Collection entries:
## start
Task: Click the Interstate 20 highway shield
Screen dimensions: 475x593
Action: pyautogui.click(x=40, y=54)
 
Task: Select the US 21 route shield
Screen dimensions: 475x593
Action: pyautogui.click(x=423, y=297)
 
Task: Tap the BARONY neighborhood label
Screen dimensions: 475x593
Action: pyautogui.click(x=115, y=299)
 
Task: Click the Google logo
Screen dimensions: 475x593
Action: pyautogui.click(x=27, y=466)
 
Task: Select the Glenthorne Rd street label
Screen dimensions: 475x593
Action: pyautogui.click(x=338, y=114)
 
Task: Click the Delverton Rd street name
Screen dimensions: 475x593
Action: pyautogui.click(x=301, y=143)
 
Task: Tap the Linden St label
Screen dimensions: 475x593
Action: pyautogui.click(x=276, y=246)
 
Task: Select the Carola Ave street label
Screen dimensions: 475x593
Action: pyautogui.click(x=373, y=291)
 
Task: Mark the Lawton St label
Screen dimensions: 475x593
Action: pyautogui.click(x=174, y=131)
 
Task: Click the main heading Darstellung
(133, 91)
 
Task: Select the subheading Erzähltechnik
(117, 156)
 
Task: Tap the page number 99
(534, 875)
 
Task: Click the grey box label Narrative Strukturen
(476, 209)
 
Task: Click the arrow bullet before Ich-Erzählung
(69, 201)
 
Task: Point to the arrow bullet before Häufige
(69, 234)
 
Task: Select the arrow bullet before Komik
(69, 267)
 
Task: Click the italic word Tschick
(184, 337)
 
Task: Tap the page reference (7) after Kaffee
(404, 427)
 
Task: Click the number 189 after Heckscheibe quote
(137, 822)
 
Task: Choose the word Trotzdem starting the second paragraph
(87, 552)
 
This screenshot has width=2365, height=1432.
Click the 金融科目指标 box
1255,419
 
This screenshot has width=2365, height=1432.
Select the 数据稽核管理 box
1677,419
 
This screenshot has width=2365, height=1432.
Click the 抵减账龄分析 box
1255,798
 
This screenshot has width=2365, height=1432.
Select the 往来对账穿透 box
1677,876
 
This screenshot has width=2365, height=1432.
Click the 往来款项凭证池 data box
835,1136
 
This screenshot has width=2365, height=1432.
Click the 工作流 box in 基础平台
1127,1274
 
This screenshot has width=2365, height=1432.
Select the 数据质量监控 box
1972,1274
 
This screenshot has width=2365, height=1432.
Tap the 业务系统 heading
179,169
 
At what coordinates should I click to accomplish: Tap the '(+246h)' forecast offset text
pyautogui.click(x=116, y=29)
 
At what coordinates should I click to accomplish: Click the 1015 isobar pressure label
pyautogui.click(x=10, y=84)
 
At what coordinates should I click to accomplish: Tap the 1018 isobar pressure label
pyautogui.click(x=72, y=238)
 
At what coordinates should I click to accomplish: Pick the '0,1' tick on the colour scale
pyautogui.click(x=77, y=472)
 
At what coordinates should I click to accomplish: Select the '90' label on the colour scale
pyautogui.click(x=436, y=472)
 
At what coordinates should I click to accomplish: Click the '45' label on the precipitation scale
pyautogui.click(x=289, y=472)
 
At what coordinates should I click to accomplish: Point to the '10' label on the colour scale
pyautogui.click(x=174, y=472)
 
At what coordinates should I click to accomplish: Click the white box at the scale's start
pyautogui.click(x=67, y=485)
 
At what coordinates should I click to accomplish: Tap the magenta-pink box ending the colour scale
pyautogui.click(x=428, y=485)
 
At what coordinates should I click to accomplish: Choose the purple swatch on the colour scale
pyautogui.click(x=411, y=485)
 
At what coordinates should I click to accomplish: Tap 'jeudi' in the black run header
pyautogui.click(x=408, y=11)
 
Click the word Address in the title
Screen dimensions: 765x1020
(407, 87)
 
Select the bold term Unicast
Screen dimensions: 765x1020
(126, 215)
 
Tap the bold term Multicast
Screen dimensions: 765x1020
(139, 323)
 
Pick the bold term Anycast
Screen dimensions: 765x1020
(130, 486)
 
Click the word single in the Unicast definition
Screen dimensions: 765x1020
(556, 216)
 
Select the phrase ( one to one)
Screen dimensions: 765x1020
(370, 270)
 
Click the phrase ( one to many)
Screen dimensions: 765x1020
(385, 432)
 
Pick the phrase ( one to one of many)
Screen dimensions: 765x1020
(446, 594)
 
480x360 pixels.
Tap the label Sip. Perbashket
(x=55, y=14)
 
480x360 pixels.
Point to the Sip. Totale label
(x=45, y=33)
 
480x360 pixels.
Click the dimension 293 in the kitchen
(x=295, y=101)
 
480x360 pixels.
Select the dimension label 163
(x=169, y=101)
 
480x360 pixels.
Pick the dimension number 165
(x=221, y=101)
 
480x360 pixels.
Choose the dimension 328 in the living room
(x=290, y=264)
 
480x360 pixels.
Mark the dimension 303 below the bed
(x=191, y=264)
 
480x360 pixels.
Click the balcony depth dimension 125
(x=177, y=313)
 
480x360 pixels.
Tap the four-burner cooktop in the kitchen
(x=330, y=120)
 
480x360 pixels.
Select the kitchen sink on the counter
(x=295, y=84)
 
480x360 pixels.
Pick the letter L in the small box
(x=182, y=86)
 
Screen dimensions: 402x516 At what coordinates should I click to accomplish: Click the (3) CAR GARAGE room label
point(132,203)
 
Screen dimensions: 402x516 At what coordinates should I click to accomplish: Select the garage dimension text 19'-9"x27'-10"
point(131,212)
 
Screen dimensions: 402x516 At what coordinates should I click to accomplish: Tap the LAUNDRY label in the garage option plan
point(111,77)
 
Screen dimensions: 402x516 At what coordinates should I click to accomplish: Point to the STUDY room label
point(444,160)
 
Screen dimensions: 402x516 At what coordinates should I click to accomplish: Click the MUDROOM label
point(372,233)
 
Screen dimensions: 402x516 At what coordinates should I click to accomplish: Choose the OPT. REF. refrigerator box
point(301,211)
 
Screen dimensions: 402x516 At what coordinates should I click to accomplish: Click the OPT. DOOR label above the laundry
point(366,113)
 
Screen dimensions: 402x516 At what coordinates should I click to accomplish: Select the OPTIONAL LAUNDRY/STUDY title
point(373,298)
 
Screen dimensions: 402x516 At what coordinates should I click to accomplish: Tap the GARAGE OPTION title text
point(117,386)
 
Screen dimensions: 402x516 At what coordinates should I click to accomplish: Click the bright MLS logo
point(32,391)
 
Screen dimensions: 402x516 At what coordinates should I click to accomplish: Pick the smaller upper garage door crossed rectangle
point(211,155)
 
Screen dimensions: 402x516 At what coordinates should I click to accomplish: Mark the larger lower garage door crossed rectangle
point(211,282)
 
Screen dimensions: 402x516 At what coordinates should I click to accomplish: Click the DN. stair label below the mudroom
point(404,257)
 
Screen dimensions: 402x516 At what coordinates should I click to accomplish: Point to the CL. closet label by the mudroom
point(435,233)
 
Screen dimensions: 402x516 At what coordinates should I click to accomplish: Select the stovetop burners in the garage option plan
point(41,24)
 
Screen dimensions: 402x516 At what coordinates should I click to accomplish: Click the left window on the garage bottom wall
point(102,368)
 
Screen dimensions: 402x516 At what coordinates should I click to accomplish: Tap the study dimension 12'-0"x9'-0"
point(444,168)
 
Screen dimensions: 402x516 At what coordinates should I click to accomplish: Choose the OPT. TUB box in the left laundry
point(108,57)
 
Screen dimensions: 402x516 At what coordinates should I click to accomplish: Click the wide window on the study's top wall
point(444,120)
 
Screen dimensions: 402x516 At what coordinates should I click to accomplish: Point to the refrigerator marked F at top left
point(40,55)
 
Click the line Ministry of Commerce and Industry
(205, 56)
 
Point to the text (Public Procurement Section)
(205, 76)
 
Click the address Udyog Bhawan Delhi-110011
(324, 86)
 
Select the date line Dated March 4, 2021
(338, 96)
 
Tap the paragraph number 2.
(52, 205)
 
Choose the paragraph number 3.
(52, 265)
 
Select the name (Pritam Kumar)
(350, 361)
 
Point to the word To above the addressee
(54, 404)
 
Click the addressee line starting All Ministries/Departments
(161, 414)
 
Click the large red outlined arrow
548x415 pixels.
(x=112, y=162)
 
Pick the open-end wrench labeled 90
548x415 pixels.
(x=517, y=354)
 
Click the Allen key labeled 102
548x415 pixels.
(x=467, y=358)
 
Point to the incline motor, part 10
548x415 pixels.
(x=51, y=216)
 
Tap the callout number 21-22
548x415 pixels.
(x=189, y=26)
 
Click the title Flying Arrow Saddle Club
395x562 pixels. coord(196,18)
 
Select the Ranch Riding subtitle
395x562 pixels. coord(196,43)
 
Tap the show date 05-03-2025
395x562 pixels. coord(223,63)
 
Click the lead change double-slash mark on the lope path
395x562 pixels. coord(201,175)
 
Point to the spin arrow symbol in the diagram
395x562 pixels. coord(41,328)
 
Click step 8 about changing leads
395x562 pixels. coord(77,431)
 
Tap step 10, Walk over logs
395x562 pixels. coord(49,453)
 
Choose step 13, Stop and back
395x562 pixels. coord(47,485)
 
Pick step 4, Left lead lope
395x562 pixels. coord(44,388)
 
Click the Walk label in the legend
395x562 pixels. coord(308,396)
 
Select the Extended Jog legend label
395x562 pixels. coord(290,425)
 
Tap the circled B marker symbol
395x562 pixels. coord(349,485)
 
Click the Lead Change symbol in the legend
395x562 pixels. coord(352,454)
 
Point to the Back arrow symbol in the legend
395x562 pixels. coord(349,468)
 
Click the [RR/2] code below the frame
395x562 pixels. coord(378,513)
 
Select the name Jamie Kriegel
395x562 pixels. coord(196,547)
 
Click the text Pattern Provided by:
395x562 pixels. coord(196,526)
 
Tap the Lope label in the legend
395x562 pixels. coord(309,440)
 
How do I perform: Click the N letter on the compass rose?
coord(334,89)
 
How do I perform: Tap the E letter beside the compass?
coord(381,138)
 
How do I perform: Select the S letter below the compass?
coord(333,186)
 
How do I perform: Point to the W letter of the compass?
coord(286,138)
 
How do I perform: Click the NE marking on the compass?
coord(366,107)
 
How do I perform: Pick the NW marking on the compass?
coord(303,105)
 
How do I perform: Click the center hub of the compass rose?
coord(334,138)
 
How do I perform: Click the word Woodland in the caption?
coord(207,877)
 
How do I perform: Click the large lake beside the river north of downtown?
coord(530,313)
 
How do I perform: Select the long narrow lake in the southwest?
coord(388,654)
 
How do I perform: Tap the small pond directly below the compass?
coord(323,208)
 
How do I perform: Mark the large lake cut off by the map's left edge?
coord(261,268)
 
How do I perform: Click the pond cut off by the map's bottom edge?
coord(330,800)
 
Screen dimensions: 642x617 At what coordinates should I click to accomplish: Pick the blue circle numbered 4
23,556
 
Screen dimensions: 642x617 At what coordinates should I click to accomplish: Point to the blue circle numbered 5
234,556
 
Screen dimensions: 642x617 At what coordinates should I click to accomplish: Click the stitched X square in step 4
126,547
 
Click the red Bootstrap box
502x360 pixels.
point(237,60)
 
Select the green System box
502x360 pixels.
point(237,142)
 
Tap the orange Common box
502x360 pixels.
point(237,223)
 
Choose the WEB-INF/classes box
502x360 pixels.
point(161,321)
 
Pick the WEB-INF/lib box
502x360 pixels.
## end
### What you are asked to do:
Rewrite the records starting at the line containing "Select the date line Dated March 4, 2021" and ending at the line containing "(x=517, y=354)", including the requests. Multiply every coordinate in the answers by 0.25, round each result to a whole number with halves rounded up, and leave all other numbers and text unchanged.

### Solution to this task:
Select the date line Dated March 4, 2021
(85, 24)
 
Tap the paragraph number 2.
(13, 51)
 
Choose the paragraph number 3.
(13, 66)
 
Select the name (Pritam Kumar)
(88, 90)
 
Point to the word To above the addressee
(14, 101)
 
Click the addressee line starting All Ministries/Departments
(40, 104)
 
Click the large red outlined arrow
548x415 pixels.
(x=28, y=41)
 
Pick the open-end wrench labeled 90
548x415 pixels.
(x=129, y=89)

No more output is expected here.